Opinion
No. 2D10–2728.
2011-09-16
James Marion Moorman, Public Defender, and J.C. Hill, Special Assistant Public Defender, Bartow, for Appellant.Pamela Jo Bondi, Attorney General, Tallahassee, and Dawn A. Tiffin, Assistant Attorney General, Tampa, for Appellee.
James Marion Moorman, Public Defender, and J.C. Hill, Special Assistant Public Defender, Bartow, for Appellant.Pamela Jo Bondi, Attorney General, Tallahassee, and Dawn A. Tiffin, Assistant Attorney General, Tampa, for Appellee.
Christopher Munroe appeals the nonsummary denial of his motion for postconviction relief filed pursuant to Florida Rule of Criminal Procedure 3.850 after this court reversed the initial summary denial and remanded for an evidentiary hearing. See Munroe v. State, 28 So.3d 973 (Fla. 2d DCA 2010). We affirm the postconviction court's nonsummary denial.
In his motion, Munroe argued that his trial counsel was ineffective in failing to advise him that he had a viable defense to
the charge of failing to register as a sexual offender because he was not designated a sexual offender by the court that entered his conviction for the qualifying offense of false imprisonment and because there was no sexual component to his false imprisonment offense. See id. at 975. We affirm the postconviction court's conclusion that trial counsel was not ineffective in his advice to Munroe. Munroe was required to register as a sexual offender by virtue of his conviction for the qualifying offense of false imprisonment where the victim was a minor and not his child. See § 943.0435(1)(a)(1), Fla. Stat. (2002); Raines v. State, 805 So.2d 999, 1002 (Fla. 4th DCA 2001) (“Because appellant was convicted of false imprisonment, one of the enumerated offenses in the definition of ‘sexual offender,’ he was required to register.” (footnote omitted)). And the evidence at the evidentiary hearing indicates that trial counsel reasonably determined that there was in fact a sexual component to Munroe's qualifying offense of false imprisonment. Cf. State v. Robinson, 873 So.2d 1205, 1207 (Fla.2004) (holding that sexual predator act was “unconstitutional as applied to a defendant whose crime indisputably did not contain a sexual element”); Raines, 805 So.2d at 1003 (holding that sexual offender designation was unconstitutionally applied to the defendant where “it [wa]s clear that the predicate crime [of false imprisonment] [wa]s totally devoid of a sexual component”). Accordingly, trial counsel properly advised Munroe that he had no viable defense to the charge of failing to register as a sexual offender.

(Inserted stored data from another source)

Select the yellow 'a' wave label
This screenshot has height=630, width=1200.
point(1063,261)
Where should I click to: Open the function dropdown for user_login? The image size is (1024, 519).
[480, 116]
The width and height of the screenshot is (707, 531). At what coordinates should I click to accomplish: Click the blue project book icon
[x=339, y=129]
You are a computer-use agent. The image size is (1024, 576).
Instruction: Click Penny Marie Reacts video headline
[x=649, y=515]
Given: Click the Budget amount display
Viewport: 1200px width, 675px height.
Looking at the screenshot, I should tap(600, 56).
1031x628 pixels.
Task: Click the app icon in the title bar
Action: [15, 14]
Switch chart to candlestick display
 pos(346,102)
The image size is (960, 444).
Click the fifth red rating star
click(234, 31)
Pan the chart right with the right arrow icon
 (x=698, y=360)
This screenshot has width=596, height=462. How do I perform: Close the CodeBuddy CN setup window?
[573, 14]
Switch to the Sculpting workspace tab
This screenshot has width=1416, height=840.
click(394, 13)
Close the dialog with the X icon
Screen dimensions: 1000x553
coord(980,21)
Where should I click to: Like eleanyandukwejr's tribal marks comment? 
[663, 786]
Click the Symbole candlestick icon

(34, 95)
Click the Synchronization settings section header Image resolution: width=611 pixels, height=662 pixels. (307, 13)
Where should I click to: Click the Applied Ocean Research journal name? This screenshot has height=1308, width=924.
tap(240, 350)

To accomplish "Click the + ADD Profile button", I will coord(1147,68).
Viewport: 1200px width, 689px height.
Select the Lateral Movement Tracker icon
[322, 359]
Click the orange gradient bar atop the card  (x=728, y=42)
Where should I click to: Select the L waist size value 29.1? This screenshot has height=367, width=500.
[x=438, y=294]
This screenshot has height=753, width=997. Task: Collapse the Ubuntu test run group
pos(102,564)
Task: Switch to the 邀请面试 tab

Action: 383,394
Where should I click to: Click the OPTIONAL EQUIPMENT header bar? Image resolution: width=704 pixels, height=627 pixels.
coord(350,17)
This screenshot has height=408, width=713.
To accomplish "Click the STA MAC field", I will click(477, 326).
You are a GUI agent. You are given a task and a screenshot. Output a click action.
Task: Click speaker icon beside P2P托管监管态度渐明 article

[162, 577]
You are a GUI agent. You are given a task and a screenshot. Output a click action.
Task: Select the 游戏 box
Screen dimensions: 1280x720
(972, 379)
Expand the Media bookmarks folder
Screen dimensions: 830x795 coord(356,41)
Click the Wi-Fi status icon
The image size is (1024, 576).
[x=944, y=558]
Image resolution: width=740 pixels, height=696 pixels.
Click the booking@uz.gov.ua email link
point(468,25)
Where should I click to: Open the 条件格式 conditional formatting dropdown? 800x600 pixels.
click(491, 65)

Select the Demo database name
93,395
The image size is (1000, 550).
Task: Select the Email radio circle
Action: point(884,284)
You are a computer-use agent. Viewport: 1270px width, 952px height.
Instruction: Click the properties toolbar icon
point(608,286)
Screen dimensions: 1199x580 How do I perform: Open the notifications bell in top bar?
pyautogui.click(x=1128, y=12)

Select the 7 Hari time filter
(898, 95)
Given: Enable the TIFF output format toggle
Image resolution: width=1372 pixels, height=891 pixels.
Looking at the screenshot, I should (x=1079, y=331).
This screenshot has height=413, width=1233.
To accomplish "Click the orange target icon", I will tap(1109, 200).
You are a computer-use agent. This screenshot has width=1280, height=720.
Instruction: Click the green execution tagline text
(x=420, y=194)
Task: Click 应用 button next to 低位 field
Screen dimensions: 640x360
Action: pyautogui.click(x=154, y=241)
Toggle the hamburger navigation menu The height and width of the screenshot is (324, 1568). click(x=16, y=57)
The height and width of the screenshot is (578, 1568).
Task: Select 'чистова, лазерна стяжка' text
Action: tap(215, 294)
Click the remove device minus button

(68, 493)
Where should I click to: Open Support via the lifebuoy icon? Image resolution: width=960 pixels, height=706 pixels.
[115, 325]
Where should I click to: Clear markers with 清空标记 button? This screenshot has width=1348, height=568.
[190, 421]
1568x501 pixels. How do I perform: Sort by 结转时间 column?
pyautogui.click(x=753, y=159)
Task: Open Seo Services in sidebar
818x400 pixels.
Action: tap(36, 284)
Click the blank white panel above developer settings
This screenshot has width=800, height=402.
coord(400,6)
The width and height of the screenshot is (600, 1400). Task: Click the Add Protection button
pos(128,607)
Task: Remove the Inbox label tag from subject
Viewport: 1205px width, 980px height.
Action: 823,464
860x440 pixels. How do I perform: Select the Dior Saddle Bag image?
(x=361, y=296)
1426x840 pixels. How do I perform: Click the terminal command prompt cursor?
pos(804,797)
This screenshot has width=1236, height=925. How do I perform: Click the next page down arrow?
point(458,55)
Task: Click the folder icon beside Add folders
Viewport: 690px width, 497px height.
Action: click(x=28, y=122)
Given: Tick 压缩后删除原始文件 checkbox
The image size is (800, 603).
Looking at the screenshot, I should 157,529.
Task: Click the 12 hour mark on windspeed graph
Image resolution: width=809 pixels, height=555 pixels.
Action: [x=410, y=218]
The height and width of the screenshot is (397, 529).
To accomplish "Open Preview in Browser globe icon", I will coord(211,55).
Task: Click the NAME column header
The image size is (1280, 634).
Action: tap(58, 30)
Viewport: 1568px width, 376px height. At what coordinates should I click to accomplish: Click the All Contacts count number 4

We take this opportunity to clarify a statement made in our previous opinion in Munroe, 28 So.3d 973. In Munroe, this court suggested that Robinson held that in order for the defendant to be designated a sexual predator based on his or her qualifying conviction for an offense that does not necessarily include a sexual element, such as false imprisonment, the State must prove that there was a sexual component to the offense. Munroe, 28 So.3d at 975–76 (citing Raines, 805 So.2d at 1003, for the same suggestion). But Robinson's holding is much more narrow and does not impose such a blanket requirement on the State; the court in Robinson simply held that the sexual predator designation is unconstitutionally applied to a defendant who is convicted of a qualifying offense that does not contain a sexual element, such as false imprisonment or kidnapping, where it is undisputed by the State that the facts of the particular qualifying offense do not contain a sexual component. 873 So.2d at 1217; see also Raines, 805 So.2d at 1003. Robinson allows a defendant to challenge a designation on the narrow basis discussed in that case. In this case, Munroe was unable to demonstrate that he is entitled to relief under Robinson.
Affirmed.
SILBERMAN, C.J., and CASANUEVA, J., Concur.